> WHAT IS BEING ASKED:
Count the lines below that hold the string "section". Give only that number.

Saved data entries:

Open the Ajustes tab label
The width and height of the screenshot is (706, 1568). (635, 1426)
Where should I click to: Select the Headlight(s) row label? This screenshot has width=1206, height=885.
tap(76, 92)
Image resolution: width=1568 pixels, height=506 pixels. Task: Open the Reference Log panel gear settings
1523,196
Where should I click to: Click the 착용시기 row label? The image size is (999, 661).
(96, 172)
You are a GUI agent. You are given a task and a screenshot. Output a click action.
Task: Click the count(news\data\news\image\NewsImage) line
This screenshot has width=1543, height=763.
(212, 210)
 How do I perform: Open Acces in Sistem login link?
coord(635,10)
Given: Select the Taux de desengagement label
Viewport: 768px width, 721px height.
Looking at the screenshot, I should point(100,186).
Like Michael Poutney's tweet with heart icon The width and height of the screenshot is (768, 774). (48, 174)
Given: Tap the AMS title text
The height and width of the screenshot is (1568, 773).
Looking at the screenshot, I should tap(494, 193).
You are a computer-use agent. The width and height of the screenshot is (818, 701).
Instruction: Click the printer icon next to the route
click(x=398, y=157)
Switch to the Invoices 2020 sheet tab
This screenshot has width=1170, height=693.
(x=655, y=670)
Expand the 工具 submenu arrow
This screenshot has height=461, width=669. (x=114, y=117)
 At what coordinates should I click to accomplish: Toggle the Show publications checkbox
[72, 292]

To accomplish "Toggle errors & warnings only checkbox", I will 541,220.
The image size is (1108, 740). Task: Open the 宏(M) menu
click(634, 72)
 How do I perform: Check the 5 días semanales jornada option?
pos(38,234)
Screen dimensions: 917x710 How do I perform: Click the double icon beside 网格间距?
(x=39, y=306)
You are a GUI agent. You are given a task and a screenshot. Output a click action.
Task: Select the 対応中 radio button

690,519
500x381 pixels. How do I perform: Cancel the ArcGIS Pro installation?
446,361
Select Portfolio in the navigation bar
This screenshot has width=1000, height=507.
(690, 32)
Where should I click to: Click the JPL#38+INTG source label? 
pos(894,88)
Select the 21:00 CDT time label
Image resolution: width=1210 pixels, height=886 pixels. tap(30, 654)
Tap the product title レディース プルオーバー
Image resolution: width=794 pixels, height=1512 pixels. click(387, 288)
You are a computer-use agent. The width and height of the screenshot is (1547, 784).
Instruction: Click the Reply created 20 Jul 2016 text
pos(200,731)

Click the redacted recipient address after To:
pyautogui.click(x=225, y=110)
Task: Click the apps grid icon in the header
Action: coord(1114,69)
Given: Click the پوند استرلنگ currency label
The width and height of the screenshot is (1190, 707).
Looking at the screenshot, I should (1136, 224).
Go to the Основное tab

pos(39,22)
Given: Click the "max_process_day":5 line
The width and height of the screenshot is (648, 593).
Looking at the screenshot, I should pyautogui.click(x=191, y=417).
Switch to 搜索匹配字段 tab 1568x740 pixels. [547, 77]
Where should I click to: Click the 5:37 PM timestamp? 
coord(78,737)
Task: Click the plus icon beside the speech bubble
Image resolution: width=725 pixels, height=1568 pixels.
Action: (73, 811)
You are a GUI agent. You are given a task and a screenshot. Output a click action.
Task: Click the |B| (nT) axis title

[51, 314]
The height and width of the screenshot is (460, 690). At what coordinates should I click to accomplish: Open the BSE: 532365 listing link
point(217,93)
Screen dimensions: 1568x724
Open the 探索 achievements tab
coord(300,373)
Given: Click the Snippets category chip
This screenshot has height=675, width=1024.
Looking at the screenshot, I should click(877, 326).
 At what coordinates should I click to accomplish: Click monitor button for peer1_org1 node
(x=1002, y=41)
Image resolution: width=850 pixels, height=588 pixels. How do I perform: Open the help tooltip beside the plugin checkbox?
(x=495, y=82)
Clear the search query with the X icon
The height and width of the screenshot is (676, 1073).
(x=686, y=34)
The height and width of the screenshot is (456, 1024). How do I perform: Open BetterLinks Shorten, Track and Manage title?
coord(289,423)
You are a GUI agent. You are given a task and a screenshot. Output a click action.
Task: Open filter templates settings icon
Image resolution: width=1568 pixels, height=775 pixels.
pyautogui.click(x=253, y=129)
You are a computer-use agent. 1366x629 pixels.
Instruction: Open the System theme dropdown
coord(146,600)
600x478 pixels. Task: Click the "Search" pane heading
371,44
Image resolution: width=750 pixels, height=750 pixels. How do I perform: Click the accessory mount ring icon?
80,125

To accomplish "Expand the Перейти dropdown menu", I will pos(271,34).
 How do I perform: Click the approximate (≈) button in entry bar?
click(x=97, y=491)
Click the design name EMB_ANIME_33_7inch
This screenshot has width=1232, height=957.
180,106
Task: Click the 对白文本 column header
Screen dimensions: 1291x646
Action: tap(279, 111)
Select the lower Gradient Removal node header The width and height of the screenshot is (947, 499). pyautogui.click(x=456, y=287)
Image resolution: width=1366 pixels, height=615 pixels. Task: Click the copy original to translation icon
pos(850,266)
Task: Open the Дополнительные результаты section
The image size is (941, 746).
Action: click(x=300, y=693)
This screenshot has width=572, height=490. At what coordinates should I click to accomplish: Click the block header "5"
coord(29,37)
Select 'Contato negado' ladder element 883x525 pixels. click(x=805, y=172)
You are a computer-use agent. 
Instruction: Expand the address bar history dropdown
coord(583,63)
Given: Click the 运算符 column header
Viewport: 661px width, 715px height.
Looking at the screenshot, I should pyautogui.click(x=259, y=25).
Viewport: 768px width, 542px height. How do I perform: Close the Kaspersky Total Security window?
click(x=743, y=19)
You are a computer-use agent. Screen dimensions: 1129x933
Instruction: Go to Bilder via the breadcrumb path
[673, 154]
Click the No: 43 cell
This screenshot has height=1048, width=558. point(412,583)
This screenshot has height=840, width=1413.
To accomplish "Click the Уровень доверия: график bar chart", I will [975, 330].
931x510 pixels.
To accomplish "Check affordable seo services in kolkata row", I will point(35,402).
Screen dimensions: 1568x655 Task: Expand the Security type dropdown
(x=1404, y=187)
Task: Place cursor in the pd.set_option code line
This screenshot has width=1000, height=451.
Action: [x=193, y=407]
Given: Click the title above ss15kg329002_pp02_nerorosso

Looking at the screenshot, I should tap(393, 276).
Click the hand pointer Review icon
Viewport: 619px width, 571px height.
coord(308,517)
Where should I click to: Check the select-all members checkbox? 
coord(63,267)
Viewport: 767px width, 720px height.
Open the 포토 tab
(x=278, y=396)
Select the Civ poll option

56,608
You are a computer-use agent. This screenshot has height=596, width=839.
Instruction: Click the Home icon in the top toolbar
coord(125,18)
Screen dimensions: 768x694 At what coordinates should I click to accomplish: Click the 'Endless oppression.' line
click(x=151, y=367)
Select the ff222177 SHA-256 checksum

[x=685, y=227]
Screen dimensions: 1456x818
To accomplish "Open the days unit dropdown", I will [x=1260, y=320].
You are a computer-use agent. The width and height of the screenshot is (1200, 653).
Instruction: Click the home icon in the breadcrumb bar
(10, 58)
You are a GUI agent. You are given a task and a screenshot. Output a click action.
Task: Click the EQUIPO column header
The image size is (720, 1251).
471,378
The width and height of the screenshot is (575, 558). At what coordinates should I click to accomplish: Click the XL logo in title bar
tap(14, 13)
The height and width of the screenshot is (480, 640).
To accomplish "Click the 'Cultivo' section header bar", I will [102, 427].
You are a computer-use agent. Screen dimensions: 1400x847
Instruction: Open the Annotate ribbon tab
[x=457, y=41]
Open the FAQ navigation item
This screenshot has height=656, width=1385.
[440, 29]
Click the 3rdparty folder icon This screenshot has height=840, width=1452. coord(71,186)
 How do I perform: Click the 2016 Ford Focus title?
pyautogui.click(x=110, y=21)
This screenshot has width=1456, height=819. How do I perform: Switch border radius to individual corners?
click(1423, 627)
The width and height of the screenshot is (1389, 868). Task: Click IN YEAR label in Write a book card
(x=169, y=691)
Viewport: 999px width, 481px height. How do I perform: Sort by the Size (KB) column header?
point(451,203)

> EXERCISE SOLUTION:
2